• **TO BE DONE**: In the forum thread, what did mopgenorth not see until after buying the pattern?

------ SELECTED EXCERPT

I love this one! It's great as a take along project because I don't have to concentrate until I get to the lace edge. And the worsted weight yarn makes it go so fast!


----------



## mopgenorth (Nov 20, 2011)

Love it, got it! Thanks Dee!!!

oh darn - I was so excited I didn't see the two for one notice until AFTER I purchased - that'll teach me!!!


----------



## AlderRose (May 5, 2011)

Love it! It's simply elegant! 

Does your pattern include how many extra stockinette rows to knit when working with sock yarn?


----------



## stevieland (Sep 15, 2011)

mopgenorth said:


> Love it, got it! Thanks Dee!!!
> 
> oh darn - I was so excited I didn't see the two for one notice until AFTER I purchased - that'll teach me!!!


Thanks so much! I'll PM you and let you know how you can get the free one. No problem.


----------



## Knittingkitty (Sep 25, 2011)

Very beautiful and warm!


----------



## nanciann (Aug 9, 2011)

I love this little sweetie...it is so special...and your own yarn...now that does impress me...big time...


----------



## patocenizo (Jun 24, 2011)

Same here!!! It is a sweet shawl. Easy to make. Loveit.


nanciann said:


> I love this little sweetie...it is so special...and your own yarn...now that does impress me...big time...


----------



## bglass (May 30, 2014)

Your Ashton was my first lace shaw and I'm in love with it. Thanks for going the extra mile for the new lace knitter. I'll have to try this one.


----------



## stevieland (Sep 15, 2011)

britgirl said:


> Beautiful. It's classically simple but with that pretty lace border . So nice to find a shawl pattern that works with variegated yarn too.
> 
> Sue


Thanks! I really liked it with the variegated. I wouldn't have had a clue what to do with that purple yarn pictured for example. I loved the colors but it was way too variegated for regular lace. I can't wait to wear it with my jean jacket now. Today is the day I think.


----------



## stevieland (Sep 15, 2011)

AlderRose said:


> Love it! It's simply elegant!
> 
> Does your pattern include how many extra stockinette rows to knit when working with sock yarn?

------------
------ DATA ROWS

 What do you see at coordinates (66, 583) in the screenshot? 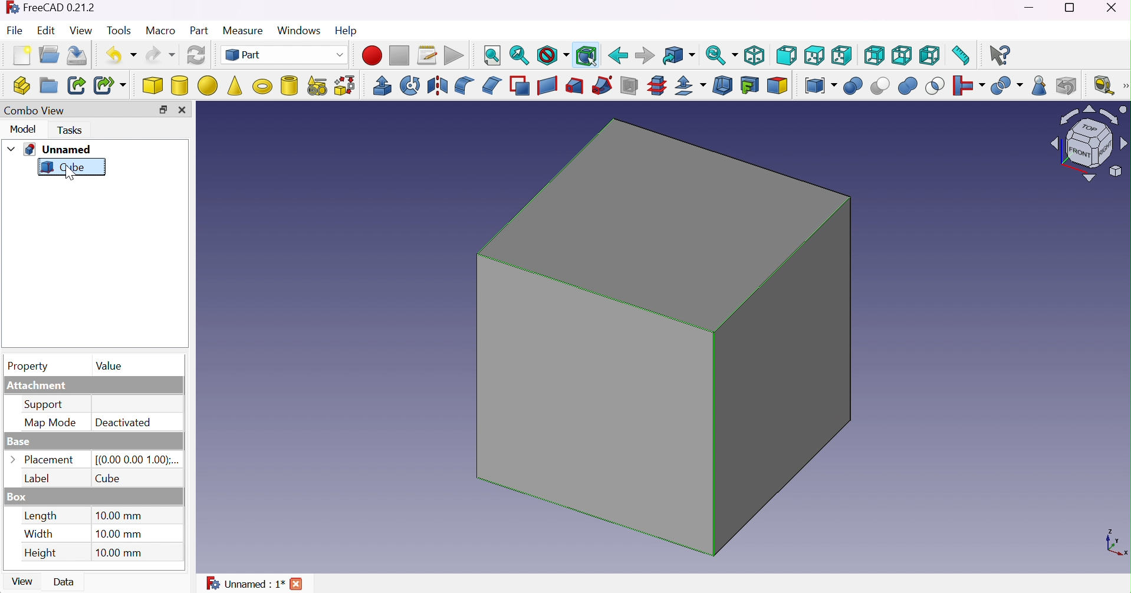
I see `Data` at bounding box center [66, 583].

------------
------ DATA ROWS

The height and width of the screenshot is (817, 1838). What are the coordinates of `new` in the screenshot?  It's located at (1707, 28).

------------

• **RESULT**: The two for one notice.